◆ EXERCISE REQUIREMENTS ◆
Nothing but the lines from the one with "Click the 'Screenshots' section heading" through the end of the material should be retyped, word for word and without pictures.

◆ DATA SUPPLIED ◆
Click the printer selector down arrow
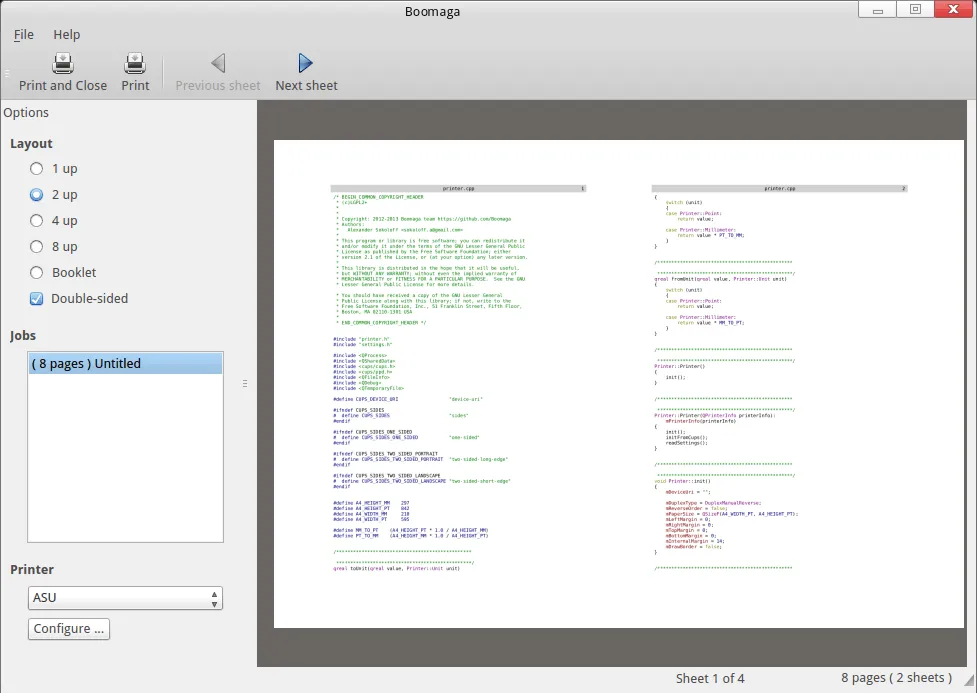This screenshot has width=977, height=693. [213, 602]
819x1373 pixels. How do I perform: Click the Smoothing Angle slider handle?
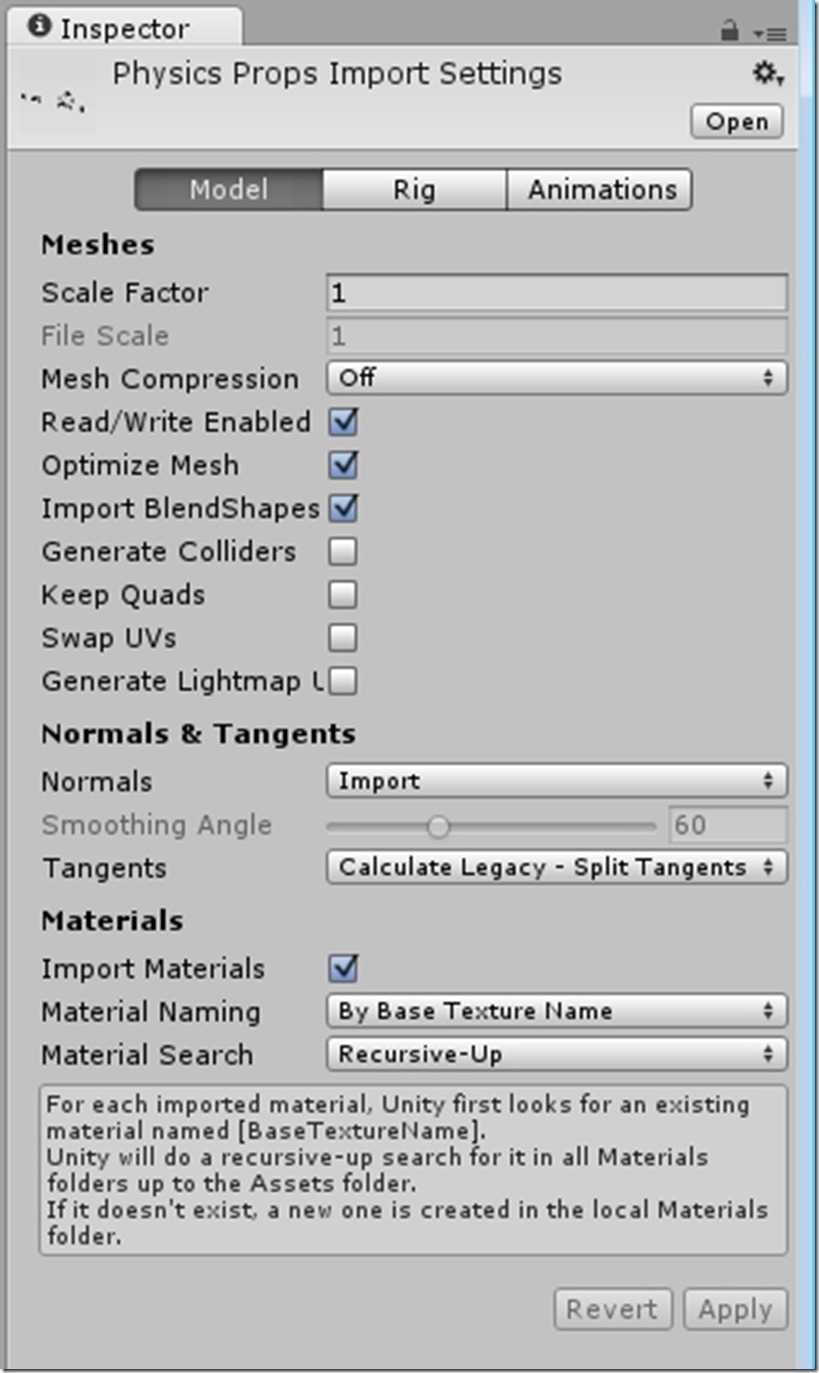(438, 826)
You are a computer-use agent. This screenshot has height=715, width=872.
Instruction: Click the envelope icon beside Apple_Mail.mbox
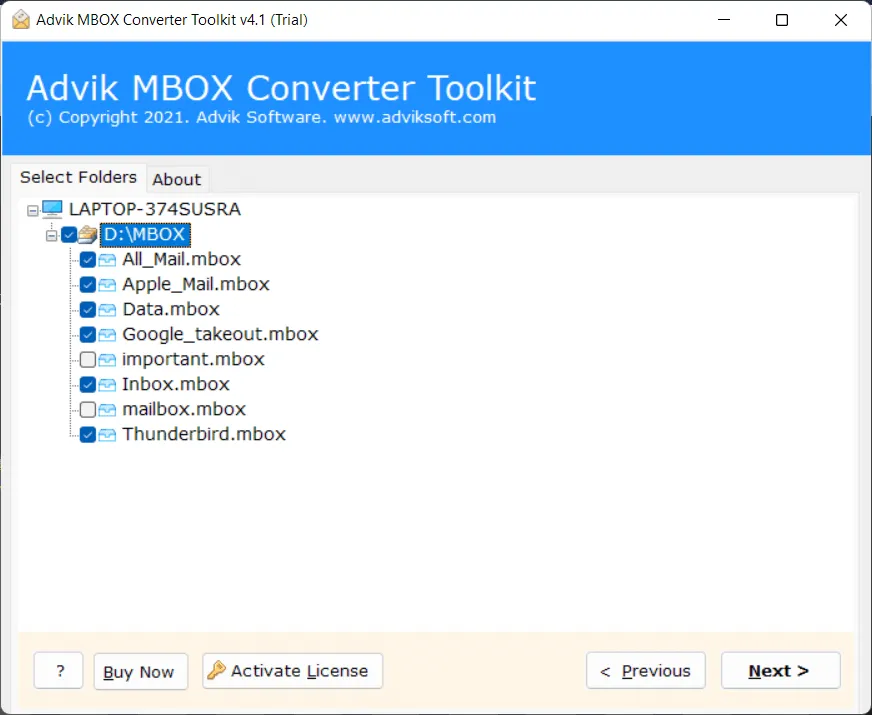[x=106, y=284]
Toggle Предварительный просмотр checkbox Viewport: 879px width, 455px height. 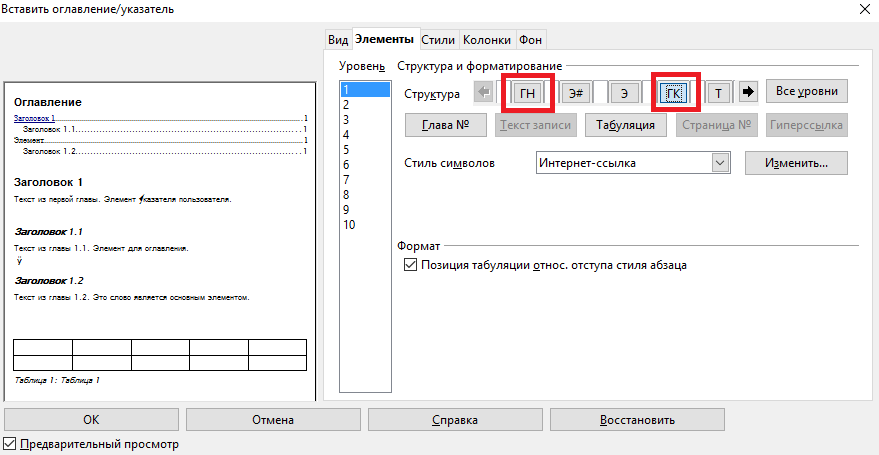[x=11, y=443]

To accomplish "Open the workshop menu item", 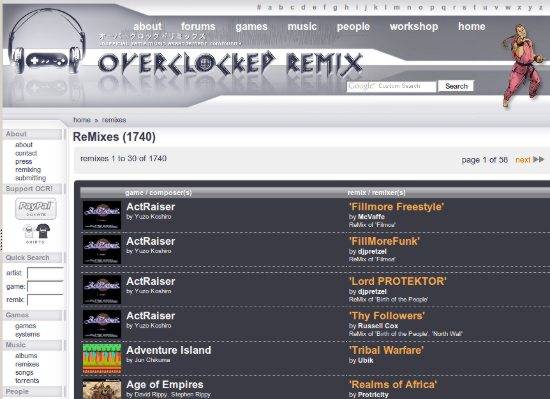I will (414, 26).
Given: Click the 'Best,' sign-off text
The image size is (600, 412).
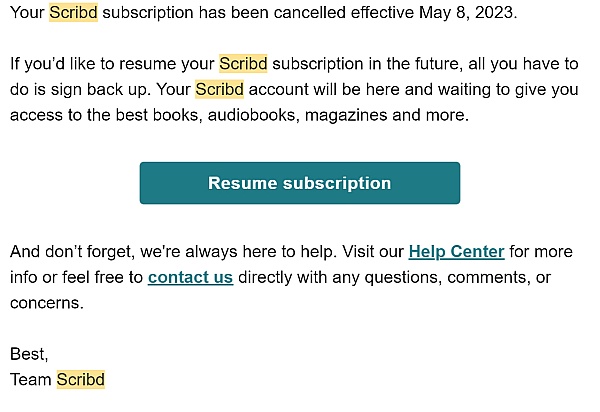Looking at the screenshot, I should coord(28,354).
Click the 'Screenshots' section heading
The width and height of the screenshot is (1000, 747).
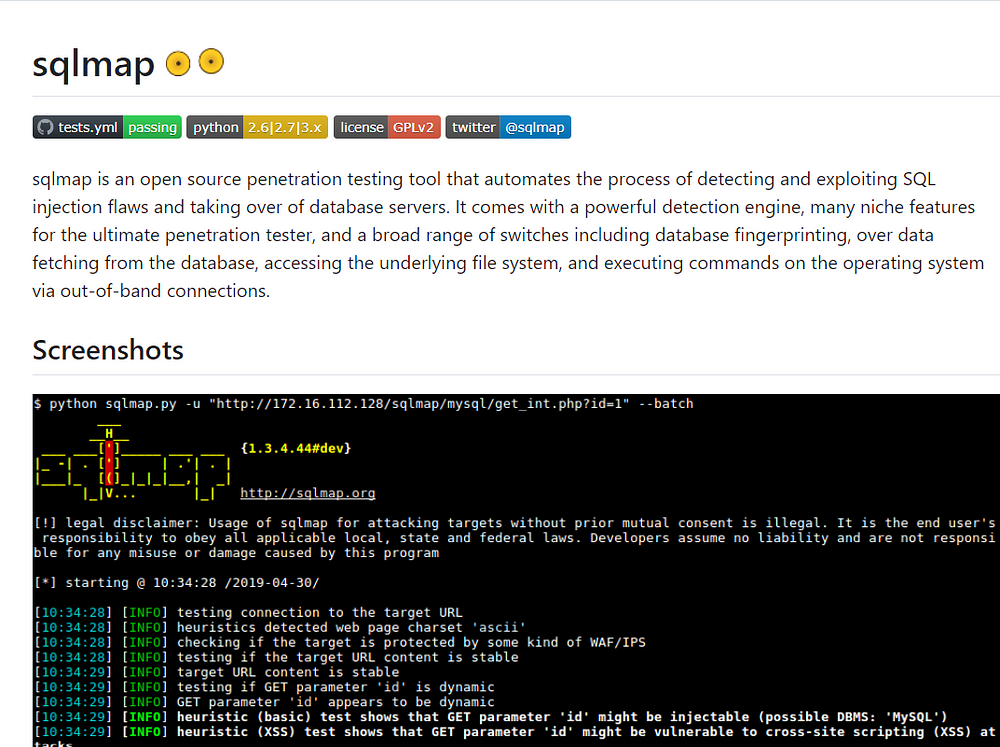(x=107, y=350)
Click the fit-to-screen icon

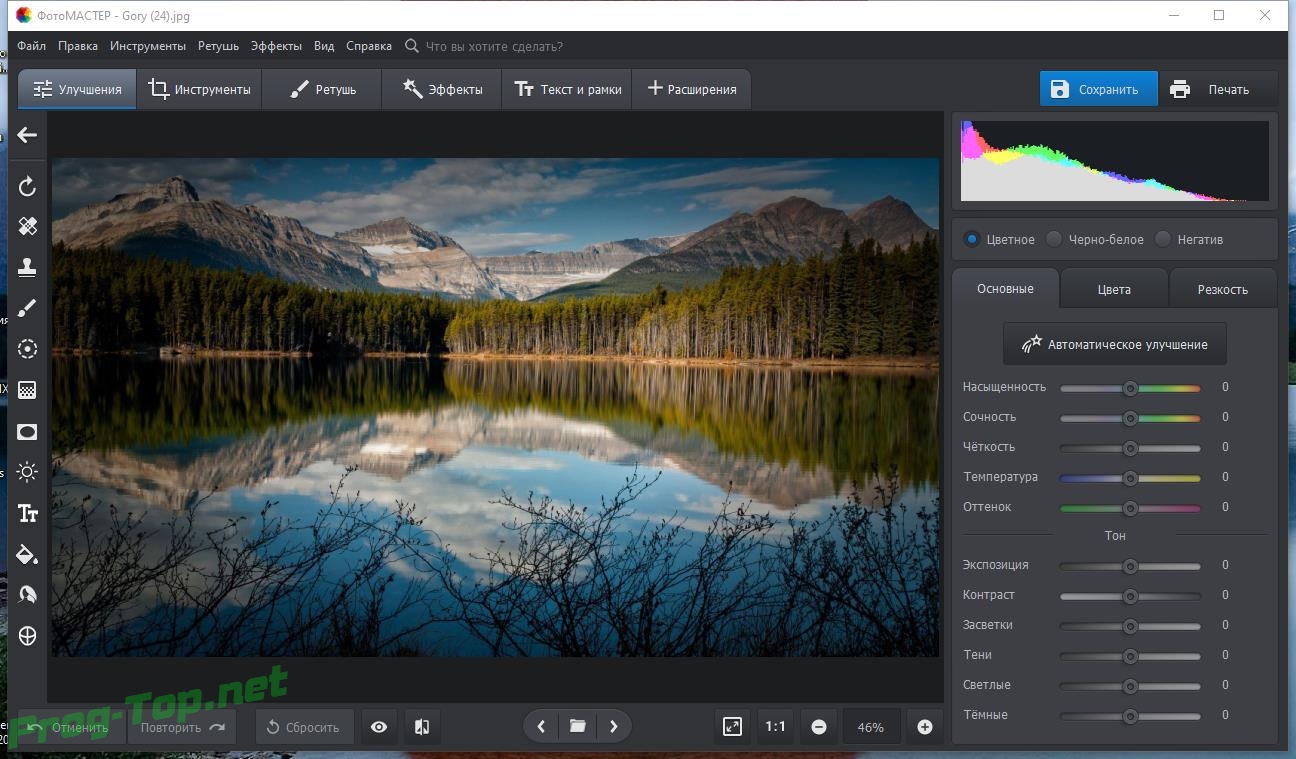tap(732, 727)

◆ ANSWER TO THE PROBLEM ◆
Click the 'Screenshots' section heading
The width and height of the screenshot is (1000, 747).
(x=107, y=350)
Click the fit-to-screen icon

tap(732, 727)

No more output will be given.